La députée bloquiste Marilène Gill a reconnu que Marc Garneau a rendu les Québécois fiers et «dans une partie de bien cuit» a espéré qu’il soit éventuellement «porté ailleurs» dans ses positions sur la langue.

Le leader à la Chambre du Nouveau Parti démocratique (NPD), Peter Julian, a dit que «tout le monde l’aime» et qu’il a offert une «contribution énorme» au Canada.

Toutefois, c’est la cheffe du Parti vert, Elizabeth May, qui était de loin la plus émotive. Elle a décrit avoir vécu «un choc» en apprenant le départ du «héros canadien» qu’est Marc Garneau. «Il n’y a pas de mots pour dire à quel point il va me manquer», a-t-elle résumé.

Dans sa famille libérale, le ministre de la Santé, Jean-Yves Duclos, a également dit avoir reçu la nouvelle comme «un grand choc». Son départ, estime-t-il, est «une grande perte» pour le caucus du Québec et pour les Canadiens.

Le lieutenant libéral pour le Québec, Pablo Rodriguez, a salué «un grand homme» à la «carrière illustre» qui a donné beaucoup au pays.

La ministre Mélanie Joly, qui lui a succédé aux Affaires étrangères, a commenté les prises de position de M. Garneau sur la langue en affirmant que sa carrière «est plus grande qu’un dossier» et que c’est «un homme très droit qui défendait ses propres convictions».

Les élus libéraux interpellés mercredi ont tous exprimé l’admiration qu’ils avaient pour la longue carrière de M. Garneau dans le service public. L’Acadien René Arseneault, président du comité des Langues officielles, a qualifié M. Garneau de «héros». «C’est un de mes héros nationaux», a-t-il souligné.

Le ministre de l’Environnement, Steven Guilbeault, a soutenu avoir d’abord «admiré» M. Garneau «comme citoyen alors qu’il était astronaute».

Avant sa carrière politique, M. Garneau a été le premier astronaute canadien dans l’espace en 1984, ayant alors collaboré à la mission de la navette spatiale 41-G. Il a également pris part à des missions en 1996, puis en 2000. Il cumule plus de 677 heures de vol dans l’espace.

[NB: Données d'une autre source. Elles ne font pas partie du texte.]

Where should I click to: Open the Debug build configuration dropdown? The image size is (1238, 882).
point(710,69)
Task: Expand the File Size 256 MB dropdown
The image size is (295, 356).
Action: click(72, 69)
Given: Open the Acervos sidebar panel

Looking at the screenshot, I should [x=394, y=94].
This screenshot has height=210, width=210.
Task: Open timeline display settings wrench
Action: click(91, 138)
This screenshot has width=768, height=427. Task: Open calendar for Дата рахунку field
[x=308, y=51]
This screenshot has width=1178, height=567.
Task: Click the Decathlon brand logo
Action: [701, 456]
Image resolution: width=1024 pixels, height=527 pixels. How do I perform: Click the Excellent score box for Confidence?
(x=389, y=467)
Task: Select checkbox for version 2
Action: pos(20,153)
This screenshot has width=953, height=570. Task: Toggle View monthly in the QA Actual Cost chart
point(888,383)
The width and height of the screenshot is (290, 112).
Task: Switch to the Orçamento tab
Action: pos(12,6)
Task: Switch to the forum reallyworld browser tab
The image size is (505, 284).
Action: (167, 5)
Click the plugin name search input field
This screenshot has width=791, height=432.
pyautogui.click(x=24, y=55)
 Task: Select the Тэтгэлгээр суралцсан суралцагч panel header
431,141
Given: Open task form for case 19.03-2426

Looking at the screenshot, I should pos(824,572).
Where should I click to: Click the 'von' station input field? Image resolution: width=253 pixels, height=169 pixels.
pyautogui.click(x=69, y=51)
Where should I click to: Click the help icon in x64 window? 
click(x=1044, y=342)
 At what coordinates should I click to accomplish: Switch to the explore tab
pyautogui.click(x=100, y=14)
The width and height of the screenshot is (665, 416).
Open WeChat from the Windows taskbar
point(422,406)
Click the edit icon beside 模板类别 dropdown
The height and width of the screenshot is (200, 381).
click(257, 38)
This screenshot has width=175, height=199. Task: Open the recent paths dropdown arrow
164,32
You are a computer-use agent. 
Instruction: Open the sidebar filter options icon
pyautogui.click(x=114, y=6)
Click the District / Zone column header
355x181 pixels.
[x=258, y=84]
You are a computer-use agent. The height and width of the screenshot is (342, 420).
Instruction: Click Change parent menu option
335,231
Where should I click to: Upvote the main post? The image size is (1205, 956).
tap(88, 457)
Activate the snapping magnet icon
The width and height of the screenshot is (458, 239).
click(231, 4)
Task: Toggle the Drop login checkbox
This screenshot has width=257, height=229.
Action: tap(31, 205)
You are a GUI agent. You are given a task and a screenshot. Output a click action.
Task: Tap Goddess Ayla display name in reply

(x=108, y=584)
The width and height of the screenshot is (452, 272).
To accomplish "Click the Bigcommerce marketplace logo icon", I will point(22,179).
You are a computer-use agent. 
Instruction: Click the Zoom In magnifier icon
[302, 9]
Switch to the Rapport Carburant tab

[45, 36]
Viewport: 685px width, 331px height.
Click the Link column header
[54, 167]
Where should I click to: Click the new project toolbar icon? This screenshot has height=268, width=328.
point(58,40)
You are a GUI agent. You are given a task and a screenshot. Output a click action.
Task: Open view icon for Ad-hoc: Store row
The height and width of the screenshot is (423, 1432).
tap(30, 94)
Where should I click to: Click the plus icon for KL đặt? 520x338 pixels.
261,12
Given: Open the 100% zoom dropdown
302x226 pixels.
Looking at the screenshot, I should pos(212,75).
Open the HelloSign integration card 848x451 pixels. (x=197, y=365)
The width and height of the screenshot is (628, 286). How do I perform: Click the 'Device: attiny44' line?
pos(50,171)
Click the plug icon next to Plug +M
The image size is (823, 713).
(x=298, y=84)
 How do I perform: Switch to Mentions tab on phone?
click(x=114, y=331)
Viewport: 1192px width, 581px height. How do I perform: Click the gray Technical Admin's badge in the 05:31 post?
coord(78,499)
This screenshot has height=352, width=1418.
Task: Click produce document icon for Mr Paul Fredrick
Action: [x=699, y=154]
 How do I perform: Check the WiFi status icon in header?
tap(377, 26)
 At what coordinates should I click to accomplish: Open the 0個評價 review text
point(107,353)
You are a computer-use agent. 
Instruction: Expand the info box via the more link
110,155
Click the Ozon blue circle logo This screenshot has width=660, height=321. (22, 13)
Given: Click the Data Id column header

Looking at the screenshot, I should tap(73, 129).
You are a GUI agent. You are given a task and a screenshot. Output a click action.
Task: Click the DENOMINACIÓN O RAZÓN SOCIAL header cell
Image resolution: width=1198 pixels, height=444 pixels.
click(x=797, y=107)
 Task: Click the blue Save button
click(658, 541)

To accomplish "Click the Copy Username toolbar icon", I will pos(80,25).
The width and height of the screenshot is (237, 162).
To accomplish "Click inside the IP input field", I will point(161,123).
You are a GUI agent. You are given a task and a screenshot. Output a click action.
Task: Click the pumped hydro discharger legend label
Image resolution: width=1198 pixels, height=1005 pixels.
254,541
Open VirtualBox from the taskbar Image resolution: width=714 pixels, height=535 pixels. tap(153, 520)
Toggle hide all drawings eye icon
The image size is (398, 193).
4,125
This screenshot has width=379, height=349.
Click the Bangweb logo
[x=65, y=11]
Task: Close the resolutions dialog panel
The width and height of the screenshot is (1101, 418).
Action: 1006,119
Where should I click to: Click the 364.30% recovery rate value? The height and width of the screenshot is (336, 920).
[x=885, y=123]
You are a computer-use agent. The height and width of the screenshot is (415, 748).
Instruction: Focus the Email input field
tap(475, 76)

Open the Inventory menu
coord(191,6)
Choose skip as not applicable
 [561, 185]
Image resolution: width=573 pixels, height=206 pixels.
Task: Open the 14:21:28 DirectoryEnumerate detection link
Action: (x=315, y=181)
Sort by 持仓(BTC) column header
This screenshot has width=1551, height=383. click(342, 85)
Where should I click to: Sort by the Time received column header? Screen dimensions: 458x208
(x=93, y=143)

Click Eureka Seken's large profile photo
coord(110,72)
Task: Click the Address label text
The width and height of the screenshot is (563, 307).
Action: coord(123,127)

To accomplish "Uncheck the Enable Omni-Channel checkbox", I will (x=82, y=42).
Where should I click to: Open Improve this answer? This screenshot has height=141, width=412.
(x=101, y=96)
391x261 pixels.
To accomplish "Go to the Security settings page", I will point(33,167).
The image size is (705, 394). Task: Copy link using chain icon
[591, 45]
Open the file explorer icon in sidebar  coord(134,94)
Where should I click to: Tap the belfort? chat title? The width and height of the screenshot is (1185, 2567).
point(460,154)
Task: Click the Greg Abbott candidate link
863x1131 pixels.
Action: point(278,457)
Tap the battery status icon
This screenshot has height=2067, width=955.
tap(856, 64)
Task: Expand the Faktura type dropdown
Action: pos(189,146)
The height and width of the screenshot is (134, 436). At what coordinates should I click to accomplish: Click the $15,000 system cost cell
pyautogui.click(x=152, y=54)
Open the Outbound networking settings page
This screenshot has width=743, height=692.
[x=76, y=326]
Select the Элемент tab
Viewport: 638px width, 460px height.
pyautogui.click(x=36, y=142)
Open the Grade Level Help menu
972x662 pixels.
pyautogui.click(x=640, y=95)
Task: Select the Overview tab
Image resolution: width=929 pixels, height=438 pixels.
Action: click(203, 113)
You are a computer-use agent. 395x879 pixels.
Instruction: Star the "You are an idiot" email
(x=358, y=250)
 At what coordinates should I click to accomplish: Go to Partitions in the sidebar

Il a été élu deux fois dans Westmount—Ville-Marie, puis à trois reprises dans sa circonscription actuelle.

Son passage aux Affaires étrangères a été marqué par les efforts diplomatiques qui ont conduit au retour des Canadiens Michael Kovrig et Michael Spavor qui étaient emprisonnés en Chine et par l’opération d’évacuation de l’Afghanistan après la chute aux mains des talibans.

Aux transports, il a piloté les dossiers de la voie de contournement de Mégantic, de la Charte des voyageurs aériens et des difficiles remboursements des passagers qui ont annulé leurs vols en raison de la pandémie.